TEXT SEGMENT »
US court narrows scope for business method patents
One of the US's highest courts has ruled that business methods cannot be patented unless they meet a test laid down by the Supreme Court. It has overruled a test set by a lower court and narrowed the scope of business method patents.
Bernard Bilski and Rand Warsaw tried to patent their method of hedging risk in energy commodities trading in 2000. They proposed a system whereby an intermediary would buy and sell commodities – such as coal – at fixed prices, offering the producers of those commodities, such as mining companies, and their consumers, such as power suppliers, pricing certainty.
They asked for a patent for their process, but the US Patents and Trademarks Office (USPTO) rejected the request.
The USPTO's Board of Appeal upheld the original examiner's decision, but on different grounds. It said that the transformation of "non-physical financial risks and legal liabilities of the commodity provider, the consumer, and the market participants" is not something that can be patented.
The case was appealed to the US Court of Appeals for the Federal Circuit. Business method patents have proved controversial in the past. The most famous dispute has been over Amazon's patenting of its 1-Click method of shopping on its site.
US patent law says: "Whoever invents or discovers any new and useful process, machine, manufacture, or composition of matter, or any new and useful improvement thereof, may obtain a patent therefore."
"It is undisputed that [Bilski's] claims are not directed to a machine, manufacture, or composition of matter," said the Court of Appeals ruling. "Thus, the issue before us involves what the term 'process' in [the law] means, and how to determine whether a given claim... is a 'new and useful process'."
"The true issue before us then is whether [Bilski is] seeking to claim a fundamental principle (such as an abstract idea) or a mental process. And the underlying legal question thus presented is what test or set of criteria governs the determination by the [USPTO] or courts as to whether a claim to a process is patentable," said the ruling.
The US Supreme Court ruled in a case in 1972, the Benson case, in which it said that the use of a mathematical algorithm in a computer could not be patented, because to do so would be to patent the algorithm itself in its only useful form.
Mathematical formulae cannot be patented because they are said by the courts to be laws of nature and they therefore belong to everyone.

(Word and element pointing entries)
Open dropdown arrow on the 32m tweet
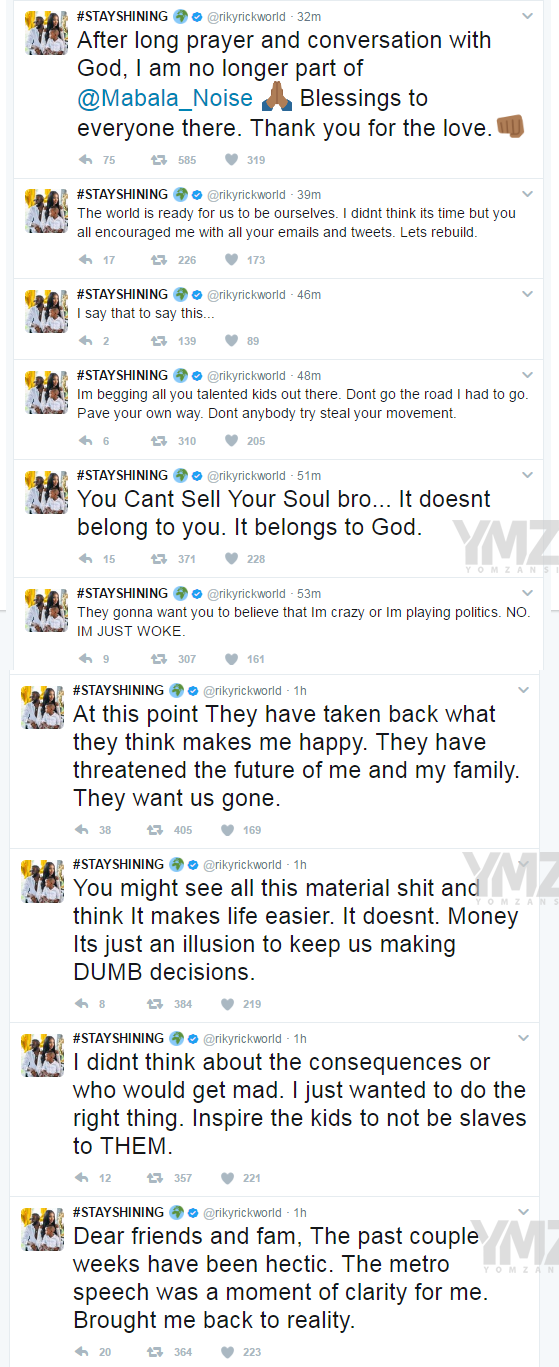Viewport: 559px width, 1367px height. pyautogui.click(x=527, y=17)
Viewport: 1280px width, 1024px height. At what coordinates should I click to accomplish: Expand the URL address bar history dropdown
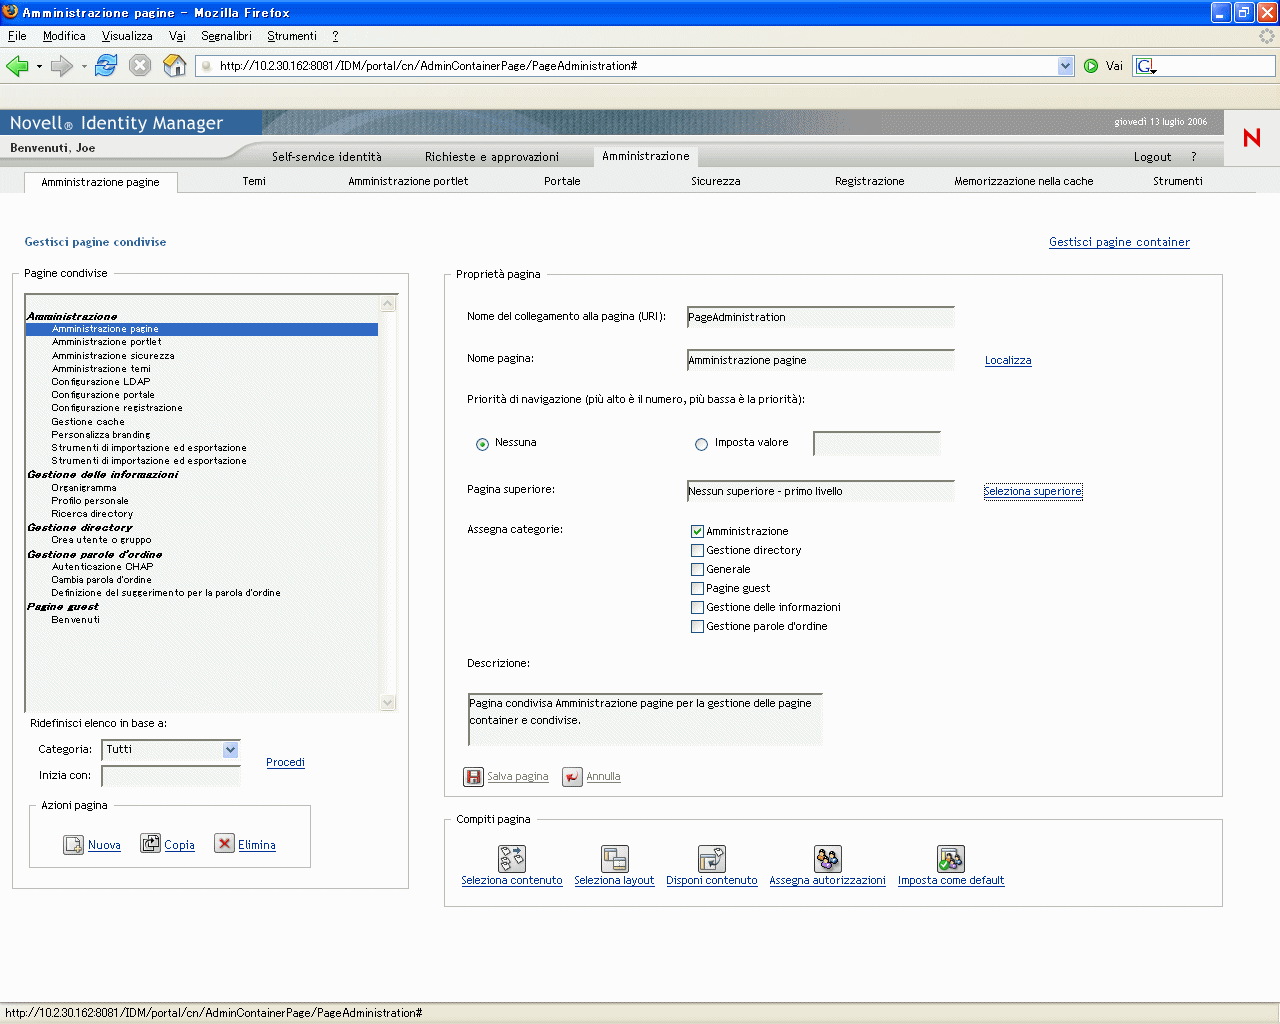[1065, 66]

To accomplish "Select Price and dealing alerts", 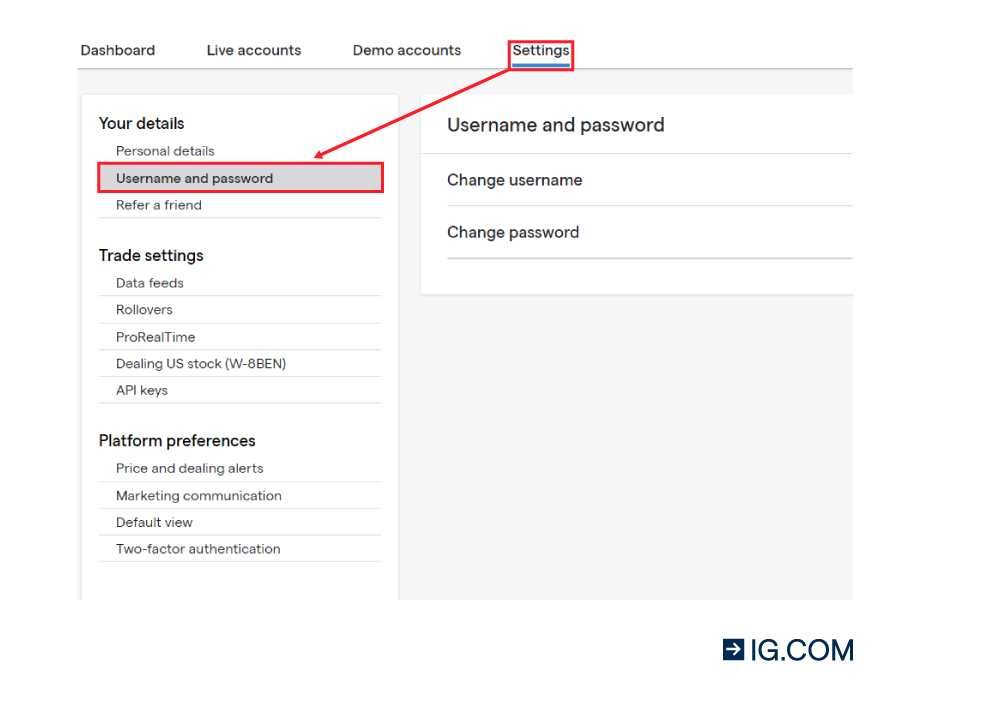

GOAL OF THE EXERCISE » Revise the stretch of the business method patents article from "The USPTO's Board" through "can be patented.", changing "Board of Appeal" to "Board of Patent Appeals and Interferences".

TASK ANSWER »
The USPTO's Board of Patent Appeals and Interferences upheld the original examiner's decision, but on different grounds. It said that the transformation of "non-physical financial risks and legal liabilities of the commodity provider, the consumer, and the market participants" is not something that can be patented.